INSTRUCTION 1
Can you pull out the listing lines between the line holding "Click the small avatar next to the caption" and the line holding "Open the Material", inclusive, and reproduce only those lines verbatim?

PASSAGE TO READ

# HD Original Galaxy Nexus Boot Animation



## wjddesigns (Jun 10, 2011)

*I found a post over at XDA of a guy who made a version of the Galaxy Nexus Boot Animation... it wasn't working for 4.0.3 - So I did some magic and also took some un-needed stuff from the boot and refreshed it a bit >_<*
*ENJOY!*

*Blacker Blacks and Vibrant Colors*

Special Thanks To BlackDino from XDA










*Download CWM Flashable Zip:*
http://minus.com/m0uhG1EA0#1

*Download Standalone bootanimation.zip:*
http://minus.com/mY1F9dLYN#1
*Just move bootanimation to /system/media/ *
*(rewrite your original bootanimation.zip to bootanimation.zip.bak for restore purposes then drop in new bootanimation.zip)*


----------



## mcp770 (Jun 11, 2011)

Been loving wjd since the RubiX days. Thanks!

Edit: the original boot animation looked like something ported from an old phone. This retouched version should have shipped with the Nexus. Crisp and vibrant like it should be on a state of the art device. Thanks again wjdd!


----------



## masri1987 (Jun 29, 2011)

is this flashable?


----------



## KHeeney5 (Jun 8, 2011)

masri1987 said:


> is this flashable?


Yep







LOOKS GREAT! THANKS


----------



## droidmakespwn (Jun 14, 2011)

Way better. Silly samsung.


----------



## eXorcist (Sep 30, 2011)

Download fails for me

Sent from my DROID BIONIC using Tapatalk


----------



## eXorcist (Sep 30, 2011)

eXorcist said:


> Download fails for me
> 
> Sent from my DROID BIONIC using Tapatalk


Nm. Stupid stock browser. Looks amazing on my bionic ty.

DATA SHOWN
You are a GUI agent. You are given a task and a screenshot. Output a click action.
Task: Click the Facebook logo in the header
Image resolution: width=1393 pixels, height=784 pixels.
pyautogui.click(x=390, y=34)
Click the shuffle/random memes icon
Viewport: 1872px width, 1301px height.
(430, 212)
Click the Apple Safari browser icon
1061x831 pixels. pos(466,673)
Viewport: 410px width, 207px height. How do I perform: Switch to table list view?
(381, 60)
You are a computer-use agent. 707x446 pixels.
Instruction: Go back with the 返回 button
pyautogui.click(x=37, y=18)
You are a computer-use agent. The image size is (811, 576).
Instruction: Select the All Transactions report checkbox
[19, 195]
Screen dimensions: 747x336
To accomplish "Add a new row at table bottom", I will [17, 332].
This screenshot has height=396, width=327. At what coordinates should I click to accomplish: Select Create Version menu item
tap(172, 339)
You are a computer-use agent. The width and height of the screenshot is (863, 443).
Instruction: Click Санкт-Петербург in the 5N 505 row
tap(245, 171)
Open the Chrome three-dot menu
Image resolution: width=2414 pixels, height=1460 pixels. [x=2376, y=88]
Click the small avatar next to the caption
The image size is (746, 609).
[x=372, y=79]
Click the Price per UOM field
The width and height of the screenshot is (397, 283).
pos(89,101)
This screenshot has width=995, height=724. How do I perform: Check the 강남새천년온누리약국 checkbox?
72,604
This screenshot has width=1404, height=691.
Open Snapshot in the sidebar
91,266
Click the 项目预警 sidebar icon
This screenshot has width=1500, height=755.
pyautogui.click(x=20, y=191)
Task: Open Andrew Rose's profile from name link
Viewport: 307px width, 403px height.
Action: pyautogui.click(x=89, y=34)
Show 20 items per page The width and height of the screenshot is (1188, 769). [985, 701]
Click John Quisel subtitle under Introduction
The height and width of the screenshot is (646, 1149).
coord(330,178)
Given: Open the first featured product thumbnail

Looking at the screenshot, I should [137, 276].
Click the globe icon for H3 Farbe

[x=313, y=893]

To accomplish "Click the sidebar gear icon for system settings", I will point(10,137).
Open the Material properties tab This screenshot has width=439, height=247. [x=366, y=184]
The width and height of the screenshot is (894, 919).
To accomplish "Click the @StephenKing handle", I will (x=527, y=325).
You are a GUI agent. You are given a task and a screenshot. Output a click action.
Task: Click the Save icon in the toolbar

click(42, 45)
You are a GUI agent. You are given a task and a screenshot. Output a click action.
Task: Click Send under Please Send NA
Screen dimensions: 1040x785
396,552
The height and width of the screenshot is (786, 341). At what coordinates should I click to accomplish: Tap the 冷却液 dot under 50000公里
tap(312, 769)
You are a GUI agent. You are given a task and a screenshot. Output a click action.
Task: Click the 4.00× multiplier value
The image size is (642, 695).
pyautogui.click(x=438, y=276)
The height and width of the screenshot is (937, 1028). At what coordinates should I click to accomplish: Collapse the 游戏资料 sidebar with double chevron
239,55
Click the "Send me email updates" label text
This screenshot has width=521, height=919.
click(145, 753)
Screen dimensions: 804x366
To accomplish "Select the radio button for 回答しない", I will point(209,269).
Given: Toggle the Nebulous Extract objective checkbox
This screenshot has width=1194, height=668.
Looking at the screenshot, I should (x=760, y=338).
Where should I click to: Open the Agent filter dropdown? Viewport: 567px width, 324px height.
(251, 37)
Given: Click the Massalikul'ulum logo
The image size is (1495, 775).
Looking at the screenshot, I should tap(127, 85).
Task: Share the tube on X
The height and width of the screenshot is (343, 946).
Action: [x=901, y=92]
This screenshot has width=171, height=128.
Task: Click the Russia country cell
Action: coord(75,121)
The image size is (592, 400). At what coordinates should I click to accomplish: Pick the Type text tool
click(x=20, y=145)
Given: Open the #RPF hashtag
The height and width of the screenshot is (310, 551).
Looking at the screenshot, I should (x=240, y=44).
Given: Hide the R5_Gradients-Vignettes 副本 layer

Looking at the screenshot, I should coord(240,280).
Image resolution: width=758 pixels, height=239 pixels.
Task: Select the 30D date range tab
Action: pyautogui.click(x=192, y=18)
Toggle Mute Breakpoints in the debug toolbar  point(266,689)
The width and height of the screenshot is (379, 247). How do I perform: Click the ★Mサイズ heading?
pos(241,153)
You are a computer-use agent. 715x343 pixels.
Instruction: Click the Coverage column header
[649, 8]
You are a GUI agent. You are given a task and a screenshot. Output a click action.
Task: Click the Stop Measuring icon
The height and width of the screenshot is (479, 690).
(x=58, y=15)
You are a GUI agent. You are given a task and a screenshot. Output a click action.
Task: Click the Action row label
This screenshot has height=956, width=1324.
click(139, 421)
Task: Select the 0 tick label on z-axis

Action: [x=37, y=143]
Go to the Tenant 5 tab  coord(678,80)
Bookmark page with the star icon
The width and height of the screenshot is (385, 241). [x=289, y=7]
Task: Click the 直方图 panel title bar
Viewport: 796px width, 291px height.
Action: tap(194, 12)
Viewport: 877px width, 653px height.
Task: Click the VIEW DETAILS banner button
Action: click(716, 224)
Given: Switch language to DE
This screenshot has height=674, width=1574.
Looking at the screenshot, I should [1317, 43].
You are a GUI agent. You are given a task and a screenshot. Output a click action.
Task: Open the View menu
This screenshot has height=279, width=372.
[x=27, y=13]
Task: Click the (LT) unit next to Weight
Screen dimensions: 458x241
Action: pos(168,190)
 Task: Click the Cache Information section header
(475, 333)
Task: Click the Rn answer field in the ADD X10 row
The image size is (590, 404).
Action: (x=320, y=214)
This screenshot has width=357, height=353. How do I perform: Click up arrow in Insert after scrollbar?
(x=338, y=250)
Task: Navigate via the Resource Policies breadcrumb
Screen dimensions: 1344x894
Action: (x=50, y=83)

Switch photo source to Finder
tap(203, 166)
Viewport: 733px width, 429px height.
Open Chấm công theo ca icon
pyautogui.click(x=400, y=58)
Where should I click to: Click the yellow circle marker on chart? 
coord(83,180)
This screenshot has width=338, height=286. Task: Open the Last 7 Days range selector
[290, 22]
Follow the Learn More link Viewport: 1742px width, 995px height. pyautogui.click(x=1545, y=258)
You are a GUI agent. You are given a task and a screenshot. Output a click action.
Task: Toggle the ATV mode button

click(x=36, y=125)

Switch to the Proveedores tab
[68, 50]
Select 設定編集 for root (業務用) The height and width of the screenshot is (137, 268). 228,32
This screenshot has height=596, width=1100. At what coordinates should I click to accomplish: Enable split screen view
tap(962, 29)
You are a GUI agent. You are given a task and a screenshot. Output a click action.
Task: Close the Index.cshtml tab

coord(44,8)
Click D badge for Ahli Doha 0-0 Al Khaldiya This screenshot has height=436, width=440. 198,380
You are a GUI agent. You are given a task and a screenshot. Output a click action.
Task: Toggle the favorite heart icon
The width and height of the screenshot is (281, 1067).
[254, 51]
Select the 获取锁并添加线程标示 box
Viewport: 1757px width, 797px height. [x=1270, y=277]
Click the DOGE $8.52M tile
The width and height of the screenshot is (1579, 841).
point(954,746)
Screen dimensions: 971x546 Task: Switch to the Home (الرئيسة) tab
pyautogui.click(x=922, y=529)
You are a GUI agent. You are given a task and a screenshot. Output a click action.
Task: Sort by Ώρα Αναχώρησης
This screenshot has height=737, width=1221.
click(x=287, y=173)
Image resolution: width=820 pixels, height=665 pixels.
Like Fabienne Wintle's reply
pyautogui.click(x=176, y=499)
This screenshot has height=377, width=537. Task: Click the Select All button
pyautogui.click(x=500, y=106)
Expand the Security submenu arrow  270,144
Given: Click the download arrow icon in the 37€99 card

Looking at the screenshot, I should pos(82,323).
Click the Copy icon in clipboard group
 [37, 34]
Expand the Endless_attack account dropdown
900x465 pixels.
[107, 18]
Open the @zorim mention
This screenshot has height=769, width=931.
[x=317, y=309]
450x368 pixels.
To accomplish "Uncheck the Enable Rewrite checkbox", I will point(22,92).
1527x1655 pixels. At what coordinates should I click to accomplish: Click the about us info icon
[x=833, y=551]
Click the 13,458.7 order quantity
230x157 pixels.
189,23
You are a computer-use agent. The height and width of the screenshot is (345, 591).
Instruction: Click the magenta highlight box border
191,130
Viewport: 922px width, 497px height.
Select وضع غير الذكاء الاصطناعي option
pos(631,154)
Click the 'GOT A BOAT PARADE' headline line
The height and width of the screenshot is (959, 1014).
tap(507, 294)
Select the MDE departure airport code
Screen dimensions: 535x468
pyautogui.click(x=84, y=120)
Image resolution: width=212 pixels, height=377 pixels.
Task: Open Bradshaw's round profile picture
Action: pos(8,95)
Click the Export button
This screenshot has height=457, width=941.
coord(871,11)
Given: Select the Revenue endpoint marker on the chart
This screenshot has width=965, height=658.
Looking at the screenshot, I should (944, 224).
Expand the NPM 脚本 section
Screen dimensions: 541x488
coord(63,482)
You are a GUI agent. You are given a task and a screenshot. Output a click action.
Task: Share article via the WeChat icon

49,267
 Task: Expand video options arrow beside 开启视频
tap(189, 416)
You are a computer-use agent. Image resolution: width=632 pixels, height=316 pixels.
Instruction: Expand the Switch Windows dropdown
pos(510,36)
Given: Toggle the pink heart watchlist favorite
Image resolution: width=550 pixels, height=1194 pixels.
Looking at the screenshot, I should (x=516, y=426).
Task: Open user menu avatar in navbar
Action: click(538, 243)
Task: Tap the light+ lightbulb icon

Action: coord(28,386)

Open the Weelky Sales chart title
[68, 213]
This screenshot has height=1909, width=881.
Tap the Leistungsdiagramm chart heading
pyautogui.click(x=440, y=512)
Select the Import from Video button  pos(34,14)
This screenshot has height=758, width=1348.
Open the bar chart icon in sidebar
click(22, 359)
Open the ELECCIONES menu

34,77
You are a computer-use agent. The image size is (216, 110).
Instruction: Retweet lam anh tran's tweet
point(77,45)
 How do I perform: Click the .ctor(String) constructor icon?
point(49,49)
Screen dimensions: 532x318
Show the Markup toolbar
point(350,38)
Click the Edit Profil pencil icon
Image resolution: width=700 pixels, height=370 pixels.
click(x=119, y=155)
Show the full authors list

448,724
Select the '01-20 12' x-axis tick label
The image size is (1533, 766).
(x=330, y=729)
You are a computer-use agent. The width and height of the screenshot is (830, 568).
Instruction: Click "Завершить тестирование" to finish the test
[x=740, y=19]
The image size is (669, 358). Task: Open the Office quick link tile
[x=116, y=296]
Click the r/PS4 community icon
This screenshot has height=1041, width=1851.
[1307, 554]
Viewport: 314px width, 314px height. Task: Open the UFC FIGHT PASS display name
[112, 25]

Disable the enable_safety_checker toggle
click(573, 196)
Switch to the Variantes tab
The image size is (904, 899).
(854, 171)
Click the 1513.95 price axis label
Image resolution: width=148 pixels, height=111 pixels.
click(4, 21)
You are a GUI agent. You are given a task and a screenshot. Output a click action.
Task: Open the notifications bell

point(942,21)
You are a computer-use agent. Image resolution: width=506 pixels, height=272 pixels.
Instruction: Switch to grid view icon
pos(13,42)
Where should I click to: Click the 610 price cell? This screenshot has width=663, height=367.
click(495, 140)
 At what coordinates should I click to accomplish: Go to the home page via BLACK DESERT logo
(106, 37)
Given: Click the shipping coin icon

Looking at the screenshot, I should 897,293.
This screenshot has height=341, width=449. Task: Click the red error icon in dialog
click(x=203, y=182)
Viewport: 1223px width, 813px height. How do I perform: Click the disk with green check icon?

INSTRUCTION 2
Could you copy, word for word, the part of the boot animation thread between "Been loving wjd" and "Thanks again wjdd!", inclusive?

WRITTEN REPLY 1
Click the small avatar next to the caption
The image size is (746, 609).
[x=372, y=79]
Click the Price per UOM field
The width and height of the screenshot is (397, 283).
pos(89,101)
This screenshot has width=995, height=724. How do I perform: Check the 강남새천년온누리약국 checkbox?
72,604
This screenshot has width=1404, height=691.
Open Snapshot in the sidebar
91,266
Click the 项目预警 sidebar icon
This screenshot has width=1500, height=755.
pyautogui.click(x=20, y=191)
Task: Open Andrew Rose's profile from name link
Viewport: 307px width, 403px height.
Action: pyautogui.click(x=89, y=34)
Show 20 items per page The width and height of the screenshot is (1188, 769). [985, 701]
Click John Quisel subtitle under Introduction
The height and width of the screenshot is (646, 1149).
coord(330,178)
Given: Open the first featured product thumbnail

Looking at the screenshot, I should [137, 276].
Click the globe icon for H3 Farbe

[x=313, y=893]

To accomplish "Click the sidebar gear icon for system settings", I will point(10,137).
Open the Material properties tab This screenshot has width=439, height=247. [x=366, y=184]

WRITTEN REPLY 2
Been loving wjd since the RubiX days. Thanks!

Edit: the original boot animation looked like something ported from an old phone. This retouched version should have shipped with the Nexus. Crisp and vibrant like it should be on a state of the art device. Thanks again wjdd!